● Problem to solve: Filter the entries below, keeping every line that has the word "Task".

(Stored records)
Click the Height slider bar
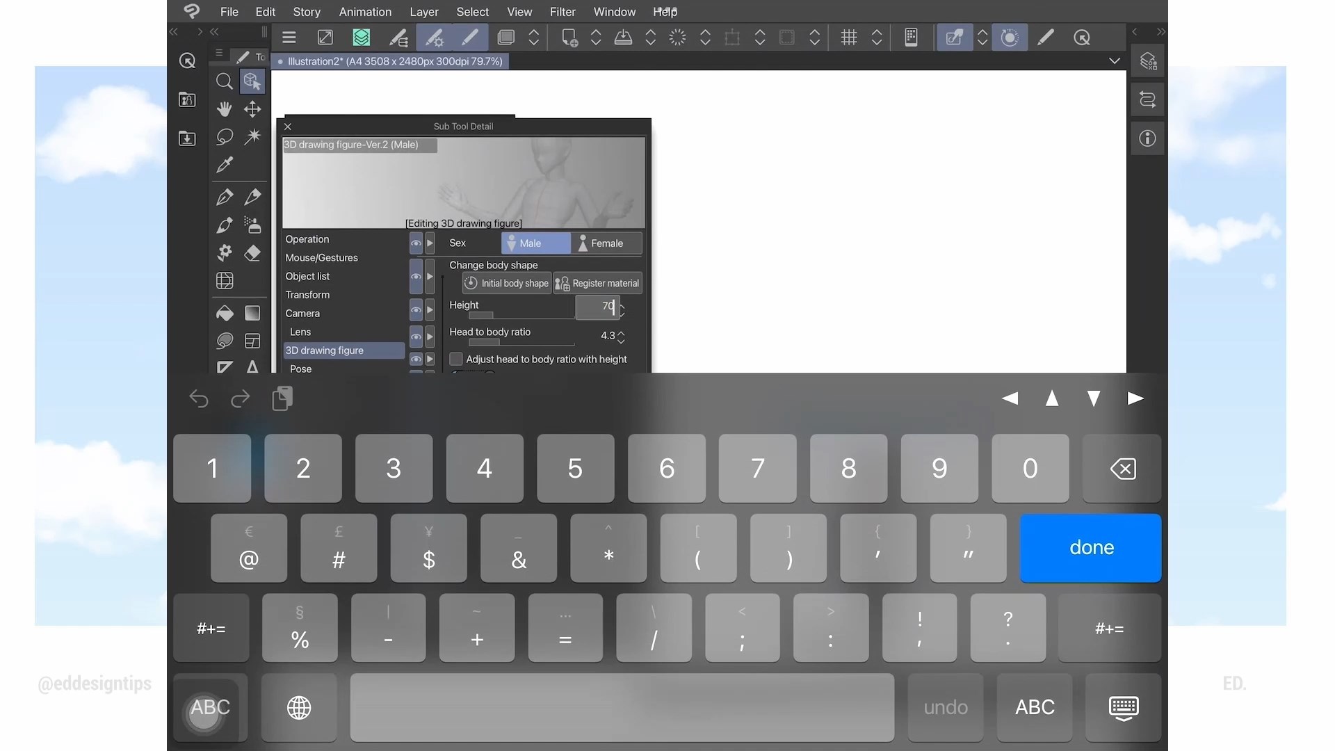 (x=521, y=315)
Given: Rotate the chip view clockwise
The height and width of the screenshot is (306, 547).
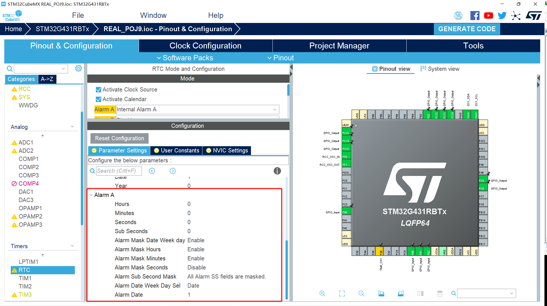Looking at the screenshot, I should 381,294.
==
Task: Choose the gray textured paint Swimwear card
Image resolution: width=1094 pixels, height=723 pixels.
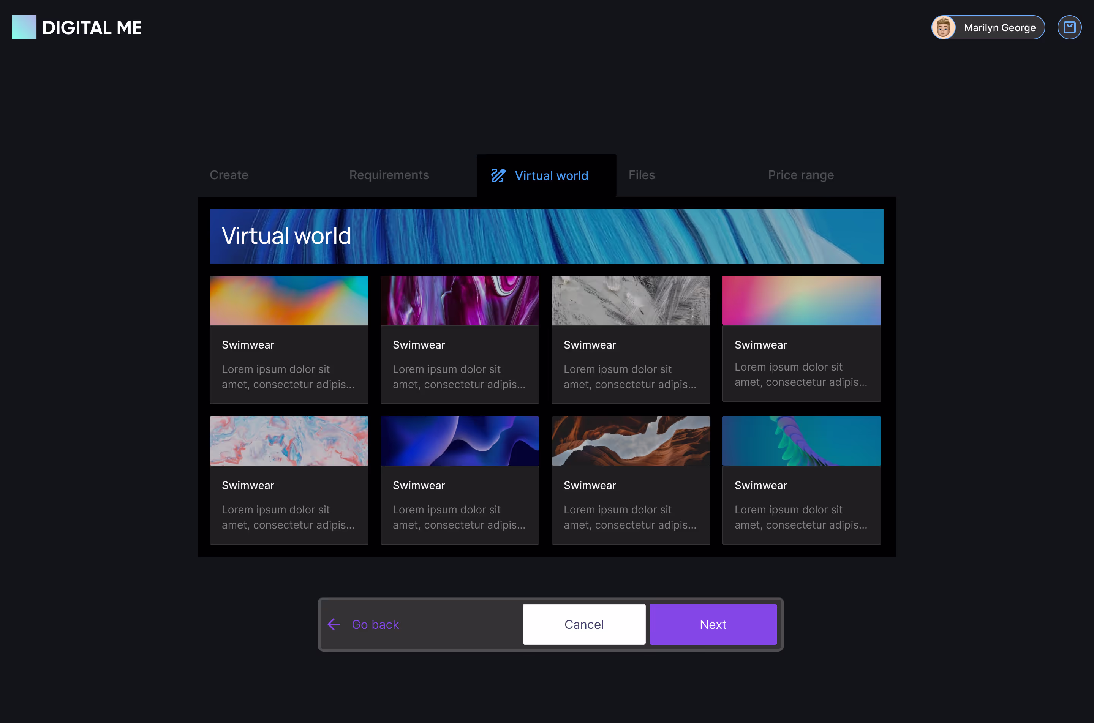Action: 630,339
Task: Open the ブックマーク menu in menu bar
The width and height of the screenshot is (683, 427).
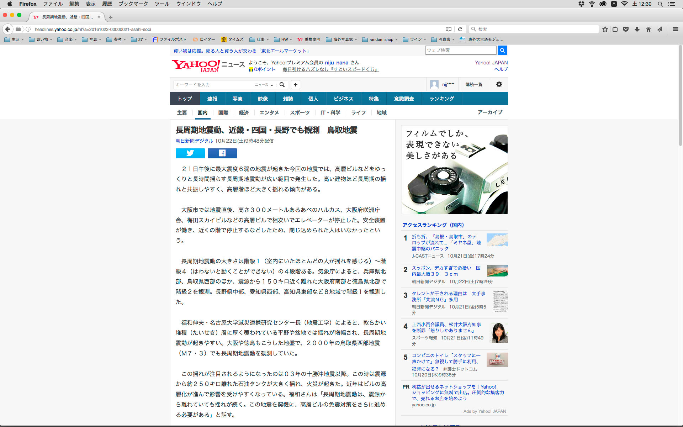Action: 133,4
...
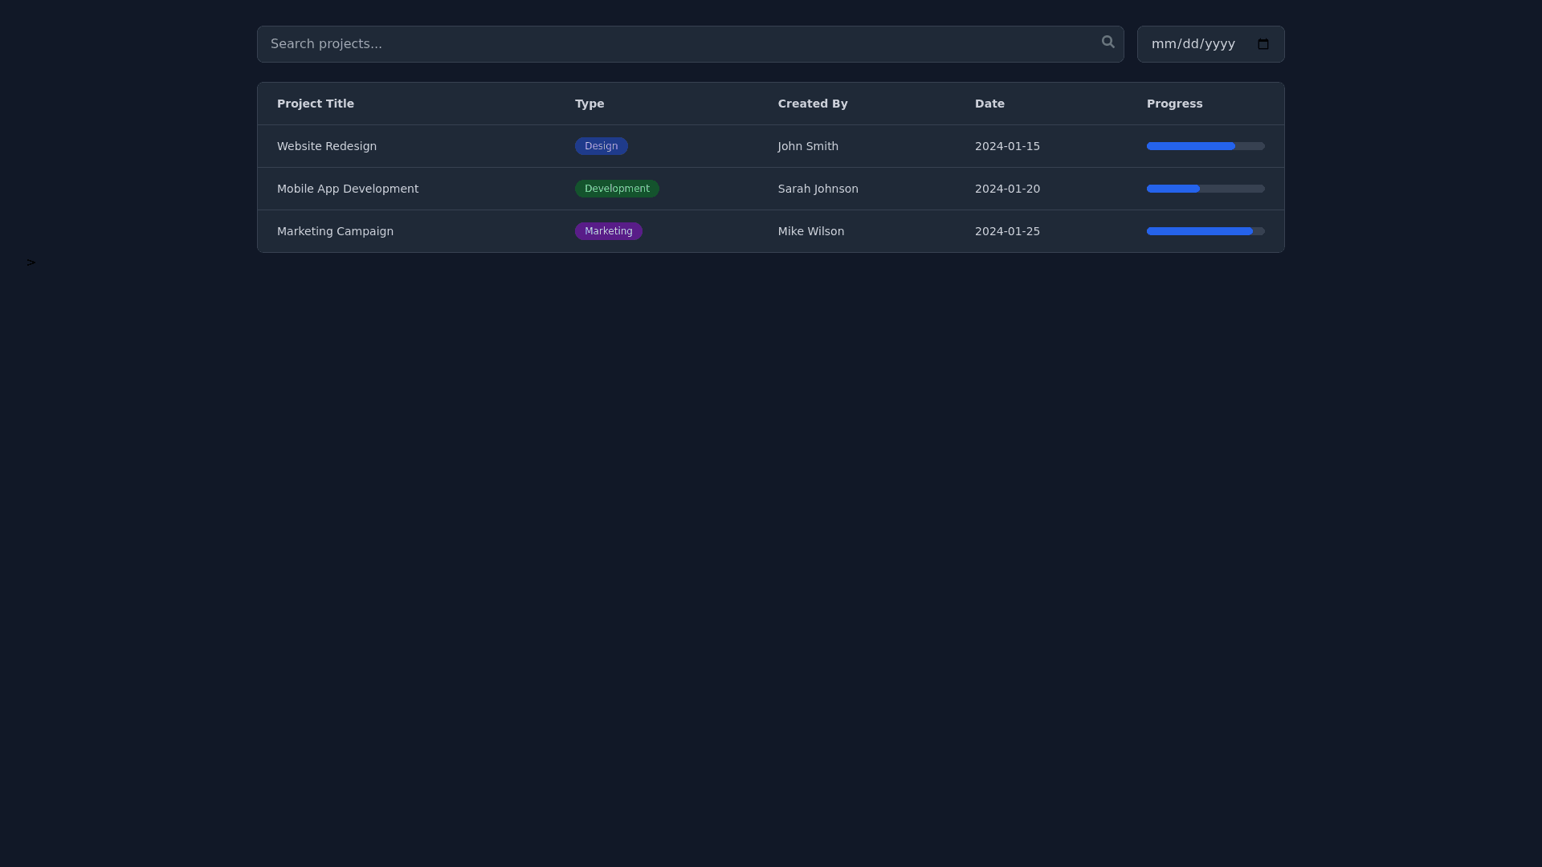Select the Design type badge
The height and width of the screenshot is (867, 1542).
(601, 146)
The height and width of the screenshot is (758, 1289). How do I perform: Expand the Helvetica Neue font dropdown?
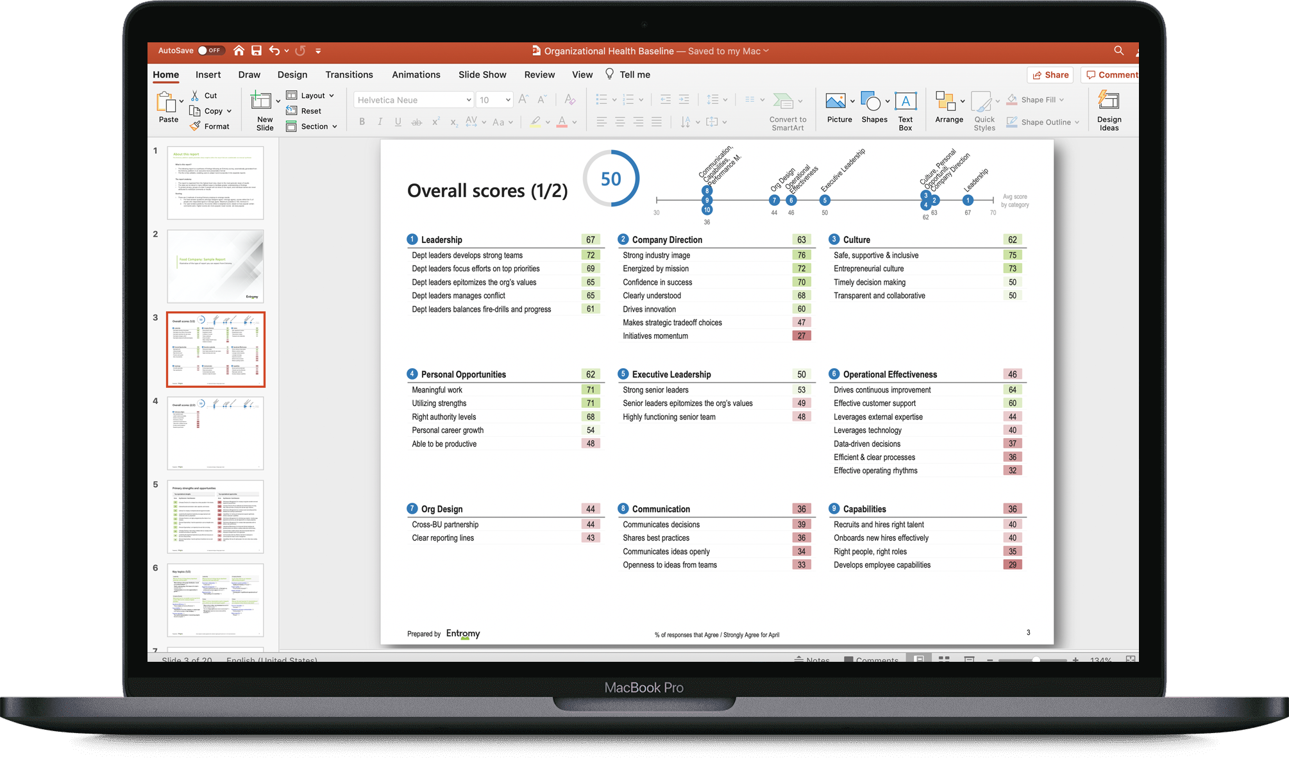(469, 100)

● Response to the exercise:
Task: Choose the gray textured paint Swimwear card
Task: Open the ブックマーク menu in menu bar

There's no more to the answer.